JeffreyNilsGardner

Not to be missed: 'Of Mice and Men'

Transcribed from:
Mount Vernon News, Friday May 23, 2008
by Mark S. Jordan


The Bruce Jacklin and Company production of John Steinbeck's "Of Mice and Men" opened Thursday to an invited student audience in the Hill theatre on the campus of Kenyon College.  Make no mistake, the production is not to be missed, for it features Mount Vernon acting favorites Bruce Jacklin and Matt Starr in roles they were born to play. 

The play, adapted from the famous novella by the author himself, tells the story of two migrant farm workers, George and Lennie, who have a dream of some day escaping the grind of manual labor.  Their problem is that Lennie is a big, powerful man of limited mental capacity.  Lennie lacks the intelligence and tact to stay out of trouble, and when he gets in trouble, he doesn't know his own strength.

Although their background is never explained, George is devoted to Lennie, and tries to watch over him, even though the man-child's bungling jeeps getting them both fired from every job they manage to get. 
 
As the play opens, George and Lennie are fleeing a previous fiasco.  They find employment on a ranch run by The Boss, played with a gruff directness by Daniel P. Turner.  They are befriended by Candy, an aging ranch hand who lost one of his hands in a machine accident.  The chatty and wizened Candy is played with warm and scatterbrained charm by Chuck Ransom.

That warmth doesn't preclude other levels, though, as Ransom shows Candy's desperate attatchment to his pet dog, an animal so aged and lame that Candy has to drag him around in a basket.  The animals referred to in the script are represented abstractly as props, just as the stage setting of the play is starkly minimal.

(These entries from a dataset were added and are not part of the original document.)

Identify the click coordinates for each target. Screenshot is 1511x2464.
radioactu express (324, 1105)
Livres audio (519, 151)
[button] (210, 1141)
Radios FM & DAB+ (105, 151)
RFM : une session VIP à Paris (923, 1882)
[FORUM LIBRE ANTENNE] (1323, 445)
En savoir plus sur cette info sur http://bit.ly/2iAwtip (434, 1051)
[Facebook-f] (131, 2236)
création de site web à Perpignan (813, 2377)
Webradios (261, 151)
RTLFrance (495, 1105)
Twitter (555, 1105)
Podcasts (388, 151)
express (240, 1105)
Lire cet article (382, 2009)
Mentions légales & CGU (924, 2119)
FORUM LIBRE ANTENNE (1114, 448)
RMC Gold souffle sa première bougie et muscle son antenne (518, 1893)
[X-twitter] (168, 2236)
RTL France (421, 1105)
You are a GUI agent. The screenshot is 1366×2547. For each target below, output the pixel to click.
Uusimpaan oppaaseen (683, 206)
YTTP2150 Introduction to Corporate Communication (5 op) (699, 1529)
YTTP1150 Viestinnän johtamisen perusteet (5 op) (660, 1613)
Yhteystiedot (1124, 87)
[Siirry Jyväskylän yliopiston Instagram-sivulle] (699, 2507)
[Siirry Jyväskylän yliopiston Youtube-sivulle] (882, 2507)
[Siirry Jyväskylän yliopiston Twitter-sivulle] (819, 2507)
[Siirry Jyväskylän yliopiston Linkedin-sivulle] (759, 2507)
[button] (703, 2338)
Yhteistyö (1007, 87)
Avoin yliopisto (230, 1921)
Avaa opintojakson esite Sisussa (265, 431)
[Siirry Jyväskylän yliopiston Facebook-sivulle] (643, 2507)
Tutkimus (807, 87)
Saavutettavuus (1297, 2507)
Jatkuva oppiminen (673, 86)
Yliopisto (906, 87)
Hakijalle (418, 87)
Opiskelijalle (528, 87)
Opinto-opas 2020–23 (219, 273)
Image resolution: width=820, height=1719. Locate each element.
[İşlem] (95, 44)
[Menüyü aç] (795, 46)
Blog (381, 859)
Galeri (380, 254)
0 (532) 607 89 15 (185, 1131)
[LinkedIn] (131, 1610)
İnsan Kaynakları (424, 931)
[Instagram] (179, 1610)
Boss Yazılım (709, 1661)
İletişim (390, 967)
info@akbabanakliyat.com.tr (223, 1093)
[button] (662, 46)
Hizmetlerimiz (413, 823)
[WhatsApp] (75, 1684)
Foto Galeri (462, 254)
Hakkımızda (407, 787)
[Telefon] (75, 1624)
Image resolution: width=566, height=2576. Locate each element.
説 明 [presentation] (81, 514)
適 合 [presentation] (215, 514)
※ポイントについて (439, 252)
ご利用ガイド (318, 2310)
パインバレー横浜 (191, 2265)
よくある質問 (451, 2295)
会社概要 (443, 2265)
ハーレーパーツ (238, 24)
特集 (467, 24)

George and Lennie run into trouble with The Boss's hot-tempered son, Curley, played with seething fire by Chris Guerrieri.  Things get further complicated when Curley's wife begins hanging out around the ranch hands' bunkhouse.  Elizabeth Vining plays the wife with a complex mixture of cross-purposes.  Instead of playing her as a two-dimensional tramp, Fining finds a real character there.  Perhaps she is ready to cheat on her husband, but perhaps she's just lonely and bored and looking only for friendship.

Matt Peck plays the mule-team driver Slim as the natural leader of the men, the one who tries to control the situations that threaten to spiral out of hand and lend whatever wisdom he can summon to guide his fellow workers caught between the severe, distant Boss and his pugnacious son.  Chris Ballard plays the crippled black man, Crooks, with rich character.  He shows Crooks' status as an outsider on the farm, and demonstrates a very believable mixture of wariness and longing as he finally dares to break down his own defensive wall and befriend Lennie. 

Ian Ernsberger played the ranch hand Carlson as a brusque, no-nonsense figure, while Steven Crano played ranch hand Whit as a likeable fellow caught up in the tensions whirling around him.

Jacklin made George a well-rounded character consisting of equal parts selfless devotion, world-weariness and stinging resentment.  It was agonizing watching Jacklin bring his character to the realization near the end of the play that he must be the one to do something about Lennie.  Remarkable, too, with such potentially volatile material, is the restraint that Jacklin used, keeping his character from ever coming across as hectoring or maudlin.

Starr, a massive 6 1/2-foot tall man, had the size to make Lennie imposing, yet the child-like charm to make him endearing.  His moments of confusion and panic, such as when he accidentally kills his pet puppy, are wrenching and utterly convincing.

Jeffrey Gardner's direction was focused and flowing, sharpening both comic and tragic moments to full effect.  The lighting was as spare as the set pieces, helping focus attention on the interplay of the actors.

The performance ended with a question-and-answer session between students and the cast and crew members.  One student asked if Steinbeck was racist, due to his use of a highly offensive racial epithet in the play.  Ballard, who is black, answered that Steinbeck was actually a visionary decades ahead of his time, for though he used the then-common word, he also went out of his way to flesh out the character of Crooks as a segregated figure longing for the human contact unfairly denied to him.

In answering what was his favorite part of the production, Gardner said he loved the moment when the rehearsal went off book and first began to come to life.  Jacklin said he loved the process of theatre, reinventing the characters and how the react and listen to each other in every performance.  Starr said he loved that he was able to bring a lot of life experience to the role of Lennie, learned by working for 15 years with mentally retarded and developmentally disabled people,some of whom were very much like Lennie. 

The play runs this weekend only, with performances Friday and Saturday at 8 pm and Sunday at 2 pm.  All performances are in the Hill Theater, on the campus of Kenyon College in Gambier.